* [What you should do]: From the passage on Arab and Soviet military culture, extract everything from "When they had" down to "well-rewarded NCO corps.".

* [Text]:
•••
When they had an influence on certain Arab military establishments, the Soviets strongly reinforced their clients own cultural traits. Like that of the Arabs, the Soviets military culture was driven by political fears bordering on paranoia. The steps taken to control the sources (real or imagined) of these fears, such as a rigidly centralized command structure, were readily understood by Arab political and military elites. The Arabs, too, felt an affinity for the Soviet officer classs contempt for ordinary soldiers and its distrust of a well-developed, well-appreciated, well-rewarded NCO corps.
Arab political culture is based on a high degree of social stratification, very much like that of the defunct Soviet Union and very much unlike the upwardly mobile, meritocratic, democratic United States. Arab officers do not see any value in sharing information among themselves, let alone with their men. In this they follow the example of their political leaders, who not only withhold information from their own allies, but routinely deceive them. Training in Arab armies reflects this: rather than prepare as much as possible for the multitude of improvised responsibilities that are thrown up in the chaos of battle, Arab soldiers, and their officers, are bound in the narrow functions assigned them by their hierarchy. That this renders them less effective on the battlefield, let alone that it places their lives at greater risk, is scarcely of concern, whereas, of course, these two issues are dominant in the American military culture and are reflected in American military training.
Change is unlikely to come until it occurs in the larger Arab political culture, although the experience of other societies (including our own) suggests that the military can have a democratizing influence on the larger political culture, as officers bring the lessons of their training first into their professional environment, then into the larger society. It obviously makes a big difference, however, when the surrounding political culture is not only avowedly democratic (as was the Soviet Unions), but functionally so.
•••
* [Record set]:
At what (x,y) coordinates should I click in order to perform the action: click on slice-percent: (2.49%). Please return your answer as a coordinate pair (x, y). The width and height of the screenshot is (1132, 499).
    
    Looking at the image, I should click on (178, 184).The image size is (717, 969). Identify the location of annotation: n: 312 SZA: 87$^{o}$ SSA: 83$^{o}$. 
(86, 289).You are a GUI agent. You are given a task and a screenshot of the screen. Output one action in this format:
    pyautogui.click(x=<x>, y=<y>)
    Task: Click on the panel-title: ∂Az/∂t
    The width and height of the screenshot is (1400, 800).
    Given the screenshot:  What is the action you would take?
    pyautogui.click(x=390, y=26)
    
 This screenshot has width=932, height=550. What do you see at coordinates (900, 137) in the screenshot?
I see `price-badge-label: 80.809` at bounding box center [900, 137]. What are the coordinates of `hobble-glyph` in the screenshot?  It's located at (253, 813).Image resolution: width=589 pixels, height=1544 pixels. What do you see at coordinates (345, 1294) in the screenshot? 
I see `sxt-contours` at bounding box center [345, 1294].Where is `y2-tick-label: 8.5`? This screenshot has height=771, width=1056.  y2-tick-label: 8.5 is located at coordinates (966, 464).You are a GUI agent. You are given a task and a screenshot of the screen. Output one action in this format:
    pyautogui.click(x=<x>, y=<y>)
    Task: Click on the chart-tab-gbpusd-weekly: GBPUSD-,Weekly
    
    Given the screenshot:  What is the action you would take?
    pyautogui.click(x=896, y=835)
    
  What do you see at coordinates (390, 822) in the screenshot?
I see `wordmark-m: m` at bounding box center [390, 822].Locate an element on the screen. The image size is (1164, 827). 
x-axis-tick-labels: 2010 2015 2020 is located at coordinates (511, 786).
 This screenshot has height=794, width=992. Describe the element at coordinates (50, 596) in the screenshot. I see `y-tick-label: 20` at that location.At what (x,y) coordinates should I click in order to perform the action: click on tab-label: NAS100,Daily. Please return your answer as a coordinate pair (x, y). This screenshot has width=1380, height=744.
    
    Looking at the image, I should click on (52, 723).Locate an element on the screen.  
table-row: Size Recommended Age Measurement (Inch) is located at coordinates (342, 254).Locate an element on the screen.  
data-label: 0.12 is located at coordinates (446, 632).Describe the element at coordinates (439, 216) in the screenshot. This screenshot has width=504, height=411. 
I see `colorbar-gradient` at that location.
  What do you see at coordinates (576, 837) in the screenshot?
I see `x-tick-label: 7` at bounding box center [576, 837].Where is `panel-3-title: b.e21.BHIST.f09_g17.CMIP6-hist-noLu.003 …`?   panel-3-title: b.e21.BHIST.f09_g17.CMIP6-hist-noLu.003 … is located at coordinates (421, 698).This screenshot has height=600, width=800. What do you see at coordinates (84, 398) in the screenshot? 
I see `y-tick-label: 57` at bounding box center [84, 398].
•••
* [Output of the exercise]:
When they had an influence on certain Arab military establishments, the Soviets strongly reinforced their clients own cultural traits. Like that of the Arabs, the Soviets military culture was driven by political fears bordering on paranoia. The steps taken to control the sources (real or imagined) of these fears, such as a rigidly centralized command structure, were readily understood by Arab political and military elites. The Arabs, too, felt an affinity for the Soviet officer classs contempt for ordinary soldiers and its distrust of a well-developed, well-appreciated, well-rewarded NCO corps.